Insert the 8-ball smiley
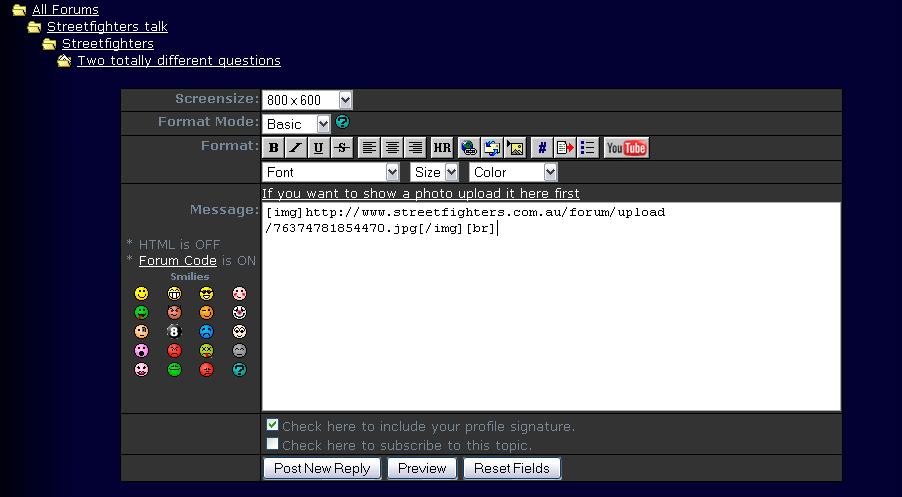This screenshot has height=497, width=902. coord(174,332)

================================

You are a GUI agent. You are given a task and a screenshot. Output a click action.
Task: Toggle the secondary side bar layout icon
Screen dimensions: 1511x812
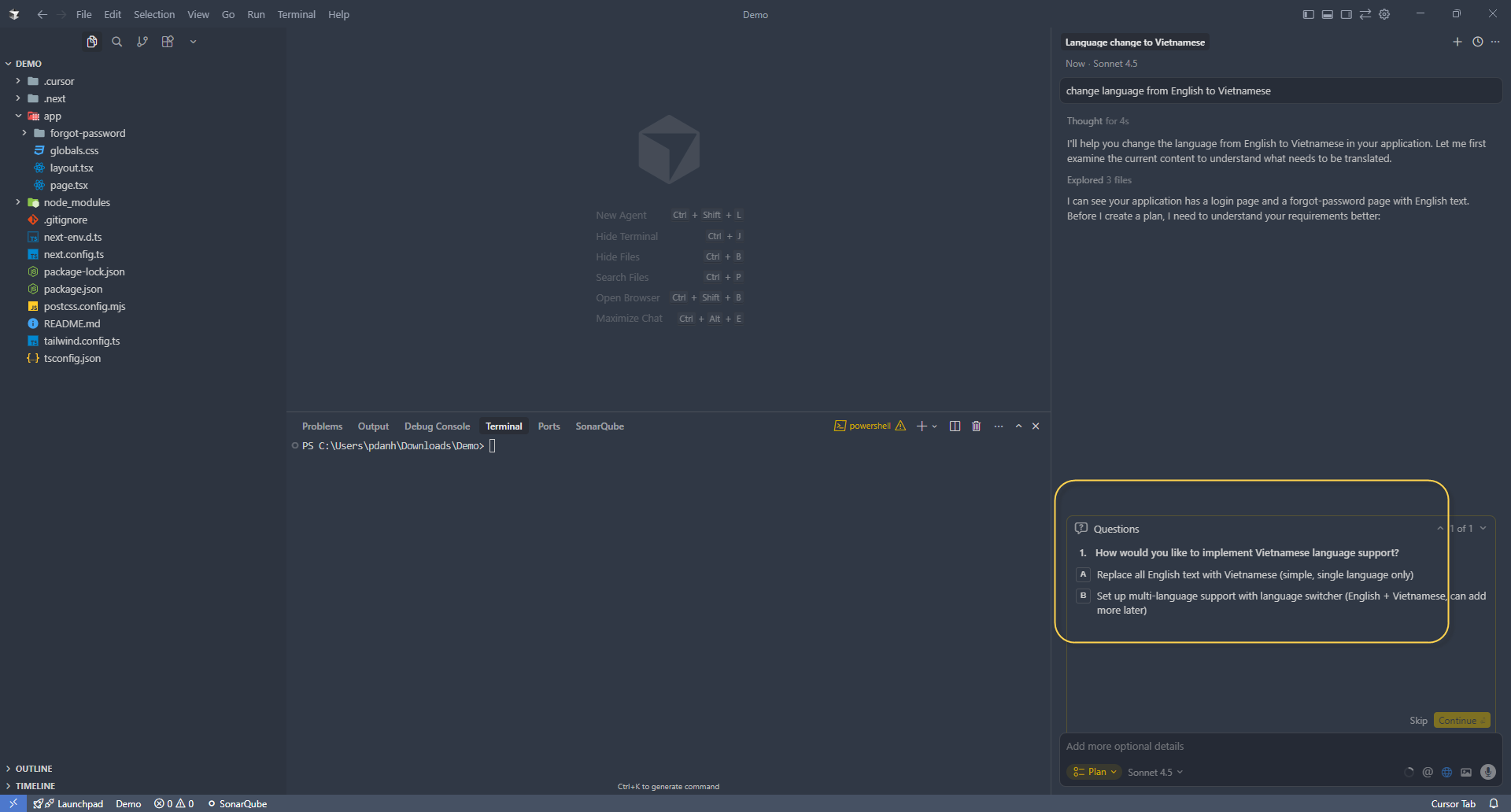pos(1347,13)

================================

• **Task instructions**: Please turn the material from the line containing "You are a GUI" through the line containing "pos(1347,13)" into a numbered list, skipping any blank lines and omitting the pictures.

• **Output of the task**:
1. You are a GUI agent. You are given a task and a screenshot. Output a click action.
2. Task: Toggle the secondary side bar layout icon
3. Screen dimensions: 1511x812
4. pos(1347,13)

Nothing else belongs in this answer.